Directions for this task:
Among the records, find the lines that hold the string "link" and return them.

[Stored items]
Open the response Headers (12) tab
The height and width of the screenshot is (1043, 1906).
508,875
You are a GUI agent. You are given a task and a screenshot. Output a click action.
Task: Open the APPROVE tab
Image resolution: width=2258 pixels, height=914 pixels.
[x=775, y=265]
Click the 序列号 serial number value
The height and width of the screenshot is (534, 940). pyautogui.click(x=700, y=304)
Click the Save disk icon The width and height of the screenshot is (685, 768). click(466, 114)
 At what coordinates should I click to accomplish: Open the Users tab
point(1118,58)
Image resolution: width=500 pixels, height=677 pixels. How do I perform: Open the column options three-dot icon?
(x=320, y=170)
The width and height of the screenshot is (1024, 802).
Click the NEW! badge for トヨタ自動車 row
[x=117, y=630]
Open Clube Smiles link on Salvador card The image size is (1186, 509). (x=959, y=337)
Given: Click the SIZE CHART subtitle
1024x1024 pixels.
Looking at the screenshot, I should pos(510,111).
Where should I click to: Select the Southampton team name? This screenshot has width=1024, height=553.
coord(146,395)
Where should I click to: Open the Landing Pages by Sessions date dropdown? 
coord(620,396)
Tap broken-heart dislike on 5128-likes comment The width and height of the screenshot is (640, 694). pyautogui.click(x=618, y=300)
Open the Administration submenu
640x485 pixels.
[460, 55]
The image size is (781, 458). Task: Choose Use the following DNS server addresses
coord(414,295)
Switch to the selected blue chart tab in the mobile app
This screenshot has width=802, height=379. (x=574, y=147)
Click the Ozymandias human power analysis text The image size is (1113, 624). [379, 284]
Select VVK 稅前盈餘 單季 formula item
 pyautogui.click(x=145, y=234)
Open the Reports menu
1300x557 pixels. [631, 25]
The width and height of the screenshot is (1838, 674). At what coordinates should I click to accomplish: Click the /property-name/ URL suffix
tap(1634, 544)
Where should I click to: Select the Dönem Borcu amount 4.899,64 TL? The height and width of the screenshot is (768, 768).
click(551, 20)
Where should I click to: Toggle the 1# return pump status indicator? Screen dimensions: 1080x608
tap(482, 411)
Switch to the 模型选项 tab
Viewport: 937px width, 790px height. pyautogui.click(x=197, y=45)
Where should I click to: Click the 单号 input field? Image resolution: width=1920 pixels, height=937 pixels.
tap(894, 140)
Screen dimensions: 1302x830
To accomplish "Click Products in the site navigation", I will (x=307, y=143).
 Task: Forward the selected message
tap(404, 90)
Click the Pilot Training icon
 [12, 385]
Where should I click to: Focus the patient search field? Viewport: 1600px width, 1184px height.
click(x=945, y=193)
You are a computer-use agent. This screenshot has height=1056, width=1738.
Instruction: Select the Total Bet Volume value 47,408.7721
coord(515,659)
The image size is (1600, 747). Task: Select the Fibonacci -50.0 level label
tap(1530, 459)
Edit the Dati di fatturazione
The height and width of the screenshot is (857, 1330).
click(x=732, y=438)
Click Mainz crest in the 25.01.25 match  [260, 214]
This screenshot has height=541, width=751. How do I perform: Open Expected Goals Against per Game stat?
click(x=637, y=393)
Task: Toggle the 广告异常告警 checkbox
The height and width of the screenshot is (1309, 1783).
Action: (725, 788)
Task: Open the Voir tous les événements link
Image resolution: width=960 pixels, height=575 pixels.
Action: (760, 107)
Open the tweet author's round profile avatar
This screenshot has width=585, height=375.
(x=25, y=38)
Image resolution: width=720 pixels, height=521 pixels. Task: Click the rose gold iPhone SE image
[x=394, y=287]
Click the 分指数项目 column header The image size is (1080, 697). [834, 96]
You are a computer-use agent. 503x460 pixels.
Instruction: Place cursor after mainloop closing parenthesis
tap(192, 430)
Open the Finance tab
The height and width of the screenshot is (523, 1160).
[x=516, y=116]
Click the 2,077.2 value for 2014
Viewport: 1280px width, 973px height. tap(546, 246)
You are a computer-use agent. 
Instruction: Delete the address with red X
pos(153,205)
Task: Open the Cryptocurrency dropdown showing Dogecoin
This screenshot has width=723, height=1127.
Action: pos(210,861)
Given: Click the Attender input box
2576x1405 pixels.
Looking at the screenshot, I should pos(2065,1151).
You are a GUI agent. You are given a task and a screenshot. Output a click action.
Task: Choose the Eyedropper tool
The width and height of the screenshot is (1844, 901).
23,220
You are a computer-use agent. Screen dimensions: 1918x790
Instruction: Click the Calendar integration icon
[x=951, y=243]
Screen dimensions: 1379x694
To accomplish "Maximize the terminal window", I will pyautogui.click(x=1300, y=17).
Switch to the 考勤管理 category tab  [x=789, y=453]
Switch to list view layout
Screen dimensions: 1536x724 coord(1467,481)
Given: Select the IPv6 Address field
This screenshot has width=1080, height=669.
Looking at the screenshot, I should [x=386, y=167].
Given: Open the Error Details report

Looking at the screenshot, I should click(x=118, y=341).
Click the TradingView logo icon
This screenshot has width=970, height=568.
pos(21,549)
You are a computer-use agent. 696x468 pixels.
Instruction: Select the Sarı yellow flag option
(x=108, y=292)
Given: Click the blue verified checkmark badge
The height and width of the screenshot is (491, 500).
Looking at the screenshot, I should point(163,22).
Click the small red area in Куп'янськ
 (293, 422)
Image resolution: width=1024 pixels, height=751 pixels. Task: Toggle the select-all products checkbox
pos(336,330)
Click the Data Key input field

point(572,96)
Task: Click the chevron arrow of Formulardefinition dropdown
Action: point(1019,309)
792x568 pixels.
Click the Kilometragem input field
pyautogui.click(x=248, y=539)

Solution to this task:
Open Clube Smiles link on Salvador card The image size is (1186, 509). (x=959, y=337)
Task: Open the Voir tous les événements link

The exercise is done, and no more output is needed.